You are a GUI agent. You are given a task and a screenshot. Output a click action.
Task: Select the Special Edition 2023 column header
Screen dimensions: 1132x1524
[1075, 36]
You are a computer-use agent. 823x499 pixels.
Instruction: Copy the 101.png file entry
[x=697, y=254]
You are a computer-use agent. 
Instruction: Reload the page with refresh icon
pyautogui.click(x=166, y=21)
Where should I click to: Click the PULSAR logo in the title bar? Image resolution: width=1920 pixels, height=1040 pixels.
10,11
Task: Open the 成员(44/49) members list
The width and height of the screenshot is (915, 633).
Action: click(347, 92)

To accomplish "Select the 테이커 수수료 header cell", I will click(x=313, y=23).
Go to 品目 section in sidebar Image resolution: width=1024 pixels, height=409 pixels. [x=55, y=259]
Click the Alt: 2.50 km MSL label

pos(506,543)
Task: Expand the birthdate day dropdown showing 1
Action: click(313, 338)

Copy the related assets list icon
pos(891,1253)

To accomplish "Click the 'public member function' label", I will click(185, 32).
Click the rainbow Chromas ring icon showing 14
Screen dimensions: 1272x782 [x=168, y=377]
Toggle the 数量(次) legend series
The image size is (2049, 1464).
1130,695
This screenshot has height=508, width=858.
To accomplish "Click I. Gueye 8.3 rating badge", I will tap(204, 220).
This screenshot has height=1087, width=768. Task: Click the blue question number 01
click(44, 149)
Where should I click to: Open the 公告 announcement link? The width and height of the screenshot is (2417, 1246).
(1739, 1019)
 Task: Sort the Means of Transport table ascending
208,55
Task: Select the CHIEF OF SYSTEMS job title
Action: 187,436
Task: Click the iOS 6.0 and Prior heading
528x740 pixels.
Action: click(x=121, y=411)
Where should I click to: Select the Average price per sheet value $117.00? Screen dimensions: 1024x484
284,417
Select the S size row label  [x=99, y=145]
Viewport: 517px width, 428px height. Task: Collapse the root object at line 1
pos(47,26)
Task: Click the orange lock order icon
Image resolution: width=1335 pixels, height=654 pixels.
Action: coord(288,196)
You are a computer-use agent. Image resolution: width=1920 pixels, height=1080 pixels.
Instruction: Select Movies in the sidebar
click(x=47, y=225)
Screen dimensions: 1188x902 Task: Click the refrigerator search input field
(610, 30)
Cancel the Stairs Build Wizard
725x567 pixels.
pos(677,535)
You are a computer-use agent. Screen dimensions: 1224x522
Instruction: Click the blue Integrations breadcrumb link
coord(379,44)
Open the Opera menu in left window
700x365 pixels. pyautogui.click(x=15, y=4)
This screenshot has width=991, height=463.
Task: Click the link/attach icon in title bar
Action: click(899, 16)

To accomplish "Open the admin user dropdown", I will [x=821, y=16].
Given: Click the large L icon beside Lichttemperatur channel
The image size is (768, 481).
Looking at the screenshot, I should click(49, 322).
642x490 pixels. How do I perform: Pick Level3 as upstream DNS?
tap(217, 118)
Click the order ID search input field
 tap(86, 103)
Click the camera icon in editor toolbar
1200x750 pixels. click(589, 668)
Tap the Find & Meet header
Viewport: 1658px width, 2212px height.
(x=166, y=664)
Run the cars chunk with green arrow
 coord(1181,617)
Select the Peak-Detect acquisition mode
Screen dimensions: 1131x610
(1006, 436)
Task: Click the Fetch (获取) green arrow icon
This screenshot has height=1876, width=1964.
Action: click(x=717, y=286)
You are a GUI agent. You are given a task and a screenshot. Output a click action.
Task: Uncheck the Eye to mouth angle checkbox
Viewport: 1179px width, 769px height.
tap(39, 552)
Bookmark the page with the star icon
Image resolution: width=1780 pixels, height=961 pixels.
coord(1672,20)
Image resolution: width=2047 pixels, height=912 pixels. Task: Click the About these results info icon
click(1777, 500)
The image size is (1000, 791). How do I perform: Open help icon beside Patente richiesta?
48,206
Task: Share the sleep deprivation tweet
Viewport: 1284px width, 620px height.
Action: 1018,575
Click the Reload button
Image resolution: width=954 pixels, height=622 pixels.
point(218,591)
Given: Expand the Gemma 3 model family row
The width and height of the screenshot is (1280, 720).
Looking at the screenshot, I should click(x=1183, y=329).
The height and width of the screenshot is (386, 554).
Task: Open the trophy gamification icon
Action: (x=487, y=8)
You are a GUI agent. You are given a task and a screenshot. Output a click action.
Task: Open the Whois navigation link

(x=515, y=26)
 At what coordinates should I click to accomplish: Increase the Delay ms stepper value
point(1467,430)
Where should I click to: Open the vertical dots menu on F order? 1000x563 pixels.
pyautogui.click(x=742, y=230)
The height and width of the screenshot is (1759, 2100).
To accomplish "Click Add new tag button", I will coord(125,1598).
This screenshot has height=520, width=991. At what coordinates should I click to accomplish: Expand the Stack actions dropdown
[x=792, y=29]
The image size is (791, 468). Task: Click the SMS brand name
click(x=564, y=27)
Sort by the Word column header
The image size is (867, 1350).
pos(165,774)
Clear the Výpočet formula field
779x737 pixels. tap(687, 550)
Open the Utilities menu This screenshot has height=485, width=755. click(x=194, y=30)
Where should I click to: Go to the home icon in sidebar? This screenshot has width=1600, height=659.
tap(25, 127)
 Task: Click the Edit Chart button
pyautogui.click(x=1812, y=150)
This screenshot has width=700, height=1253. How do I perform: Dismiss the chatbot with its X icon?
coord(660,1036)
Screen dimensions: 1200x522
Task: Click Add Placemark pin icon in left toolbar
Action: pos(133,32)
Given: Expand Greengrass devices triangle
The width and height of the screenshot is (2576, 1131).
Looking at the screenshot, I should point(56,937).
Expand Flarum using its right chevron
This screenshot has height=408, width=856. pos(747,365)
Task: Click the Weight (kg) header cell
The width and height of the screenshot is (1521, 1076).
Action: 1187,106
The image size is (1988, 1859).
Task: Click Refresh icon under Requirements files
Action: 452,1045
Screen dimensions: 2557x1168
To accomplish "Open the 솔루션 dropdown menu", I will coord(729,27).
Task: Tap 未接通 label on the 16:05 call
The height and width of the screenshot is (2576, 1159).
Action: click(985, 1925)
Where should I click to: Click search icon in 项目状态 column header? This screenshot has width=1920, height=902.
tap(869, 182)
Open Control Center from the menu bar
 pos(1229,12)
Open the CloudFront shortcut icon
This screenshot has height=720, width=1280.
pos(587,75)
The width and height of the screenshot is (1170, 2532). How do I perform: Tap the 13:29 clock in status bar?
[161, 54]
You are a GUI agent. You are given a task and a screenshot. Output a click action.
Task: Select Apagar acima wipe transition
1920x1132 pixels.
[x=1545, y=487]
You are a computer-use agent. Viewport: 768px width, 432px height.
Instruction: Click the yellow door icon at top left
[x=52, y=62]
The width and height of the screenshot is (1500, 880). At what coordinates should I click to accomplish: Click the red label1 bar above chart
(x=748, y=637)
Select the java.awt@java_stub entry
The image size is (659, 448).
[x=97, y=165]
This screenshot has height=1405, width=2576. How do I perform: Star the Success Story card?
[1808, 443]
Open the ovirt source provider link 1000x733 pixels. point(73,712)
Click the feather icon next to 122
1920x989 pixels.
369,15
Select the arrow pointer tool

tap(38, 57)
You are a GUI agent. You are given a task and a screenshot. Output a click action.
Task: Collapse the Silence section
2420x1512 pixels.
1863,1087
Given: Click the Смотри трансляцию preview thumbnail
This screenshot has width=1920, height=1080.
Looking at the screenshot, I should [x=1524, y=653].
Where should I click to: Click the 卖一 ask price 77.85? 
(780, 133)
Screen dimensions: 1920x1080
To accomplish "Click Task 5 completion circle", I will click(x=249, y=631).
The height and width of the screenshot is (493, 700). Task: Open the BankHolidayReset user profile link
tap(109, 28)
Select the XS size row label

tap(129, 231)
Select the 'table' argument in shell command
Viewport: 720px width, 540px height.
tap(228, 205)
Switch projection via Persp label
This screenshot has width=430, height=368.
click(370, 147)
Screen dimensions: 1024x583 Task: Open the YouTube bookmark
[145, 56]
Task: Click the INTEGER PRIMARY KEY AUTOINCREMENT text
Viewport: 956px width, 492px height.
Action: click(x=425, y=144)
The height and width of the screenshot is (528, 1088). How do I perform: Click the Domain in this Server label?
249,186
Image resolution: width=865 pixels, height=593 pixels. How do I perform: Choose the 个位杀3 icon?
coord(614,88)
==================================================
_Written task:_ Copy out, character for character, the records from the line containing "Task: Open the 成员(44/49) members list" to the line containing "(1739, 1019)", including both of those lines.

_Response below:_
Task: Open the 成员(44/49) members list
The width and height of the screenshot is (915, 633).
Action: click(347, 92)

To accomplish "Select the 테이커 수수료 header cell", I will click(x=313, y=23).
Go to 品目 section in sidebar Image resolution: width=1024 pixels, height=409 pixels. [x=55, y=259]
Click the Alt: 2.50 km MSL label

pos(506,543)
Task: Expand the birthdate day dropdown showing 1
Action: click(313, 338)

Copy the related assets list icon
pos(891,1253)

To accomplish "Click the 'public member function' label", I will click(185, 32).
Click the rainbow Chromas ring icon showing 14
Screen dimensions: 1272x782 [x=168, y=377]
Toggle the 数量(次) legend series
The image size is (2049, 1464).
1130,695
This screenshot has height=508, width=858.
To accomplish "Click I. Gueye 8.3 rating badge", I will tap(204, 220).
This screenshot has height=1087, width=768. Task: Click the blue question number 01
click(44, 149)
Where should I click to: Open the 公告 announcement link? The width and height of the screenshot is (2417, 1246).
(1739, 1019)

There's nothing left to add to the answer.